I can see it now turning into the idiot fest like the spring snow season. :eyeroll:


----------



## buckseye (Dec 8, 2003)

I know what ya mean goosebuster, although it will make some excellent footage to sell to the armchair hunters :wink:

I do like the idea of August 1st, at least that will help, a little, to move them down the flyway. :-?


----------



## 4CurlRedleg (Aug 31, 2003)

Rifriggindiculous!! USFW and the G&F must have their heads up their hindends, how many years were we allowed only 1 per day? Many, many years. They now feel that the management worked too well and they need to be brought "under control" by using idiotic methods.

Who in the heck even knew this was under consideration? I follow what goes on with waterfowling pretty darn close and never heard crap about it.

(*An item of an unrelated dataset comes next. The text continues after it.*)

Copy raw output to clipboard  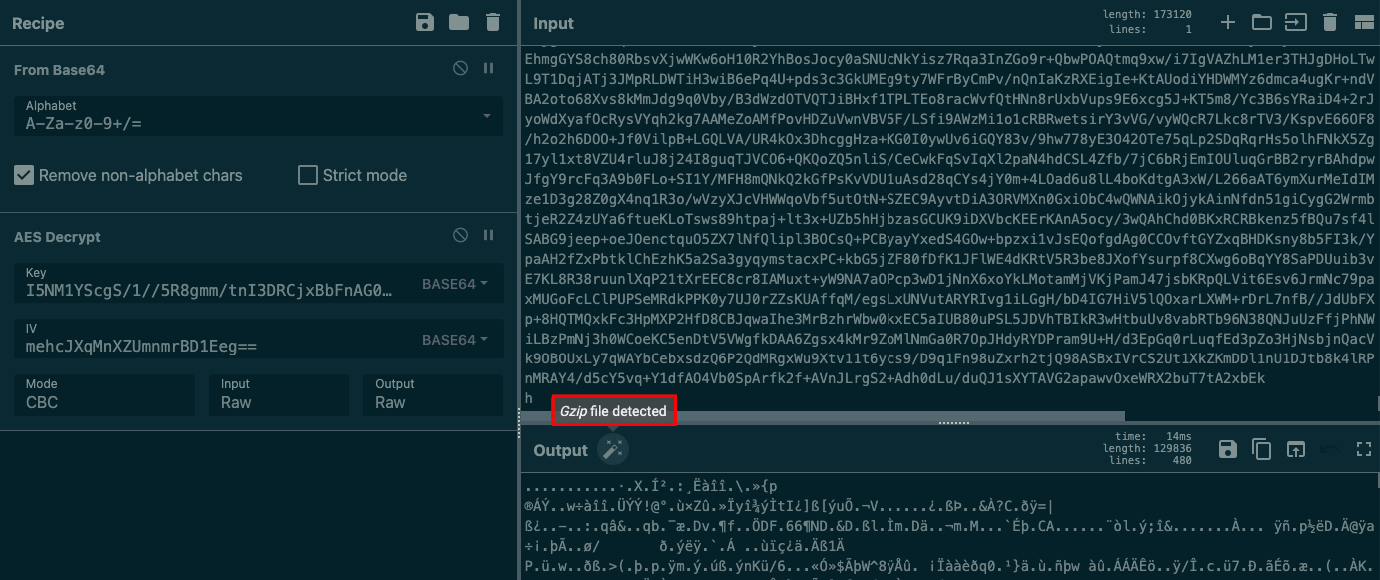1262,450
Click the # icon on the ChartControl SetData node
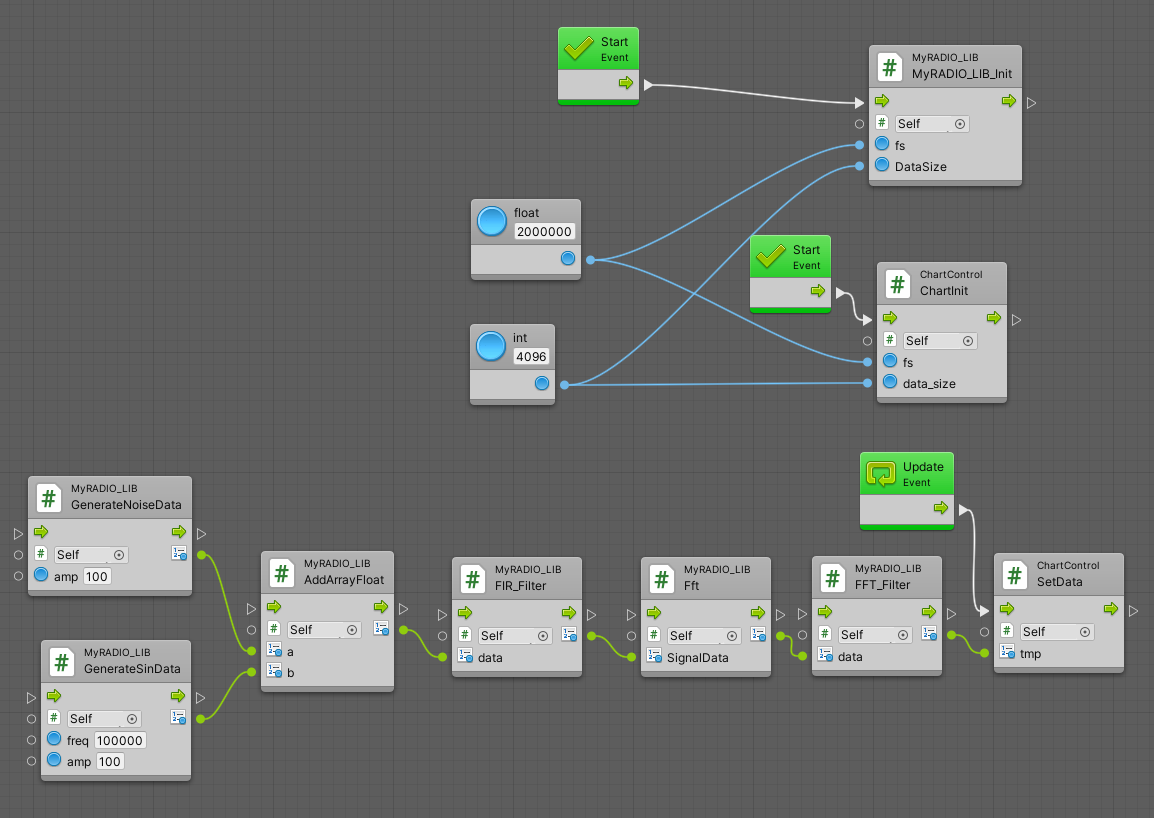Screen dimensions: 1154x818 pyautogui.click(x=1014, y=574)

Idiot fest is right. Any of you wannabes that thinks this could be good better bend over, grab both ears and yank. I could give you a grocery list why it is not good, starting with commercialization.


----------



## angus (Mar 5, 2004)

This has got lawsuit from the anti-hunting factions written ALL over it.


----------



## Bob Kellam (Apr 8, 2004)

I have been Kinda following it. I was surprised when the news letter came out that they had made a decision.

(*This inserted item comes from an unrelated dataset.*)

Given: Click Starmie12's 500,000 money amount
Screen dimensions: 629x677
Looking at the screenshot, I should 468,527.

They were EXTINCT in ND as of the 20's (1920's)

Bob


----------



## ADN (Sep 27, 2005)

The Giant subspecies of Canada's was thought to be extinct until "discovered" in the 60' in Rochester.

How can extended hunting control these populations when the main populations of concern are in urban areas that don't allow hunting? Is it really so widespread across rural and urban areas?

More pressure will do nothing but drive those birds on the fringes of suburbs into city limits to avoid hunters. They won't be pushed south. That's why they are residents. They don't leave. The drive to fly south isn't strong in them and they stay put unless they absolutely have to leave. You can't push geese out of Minneapolis with hunting pressure because you can't hunt there.

Absolutely the wrong way to approach this problem.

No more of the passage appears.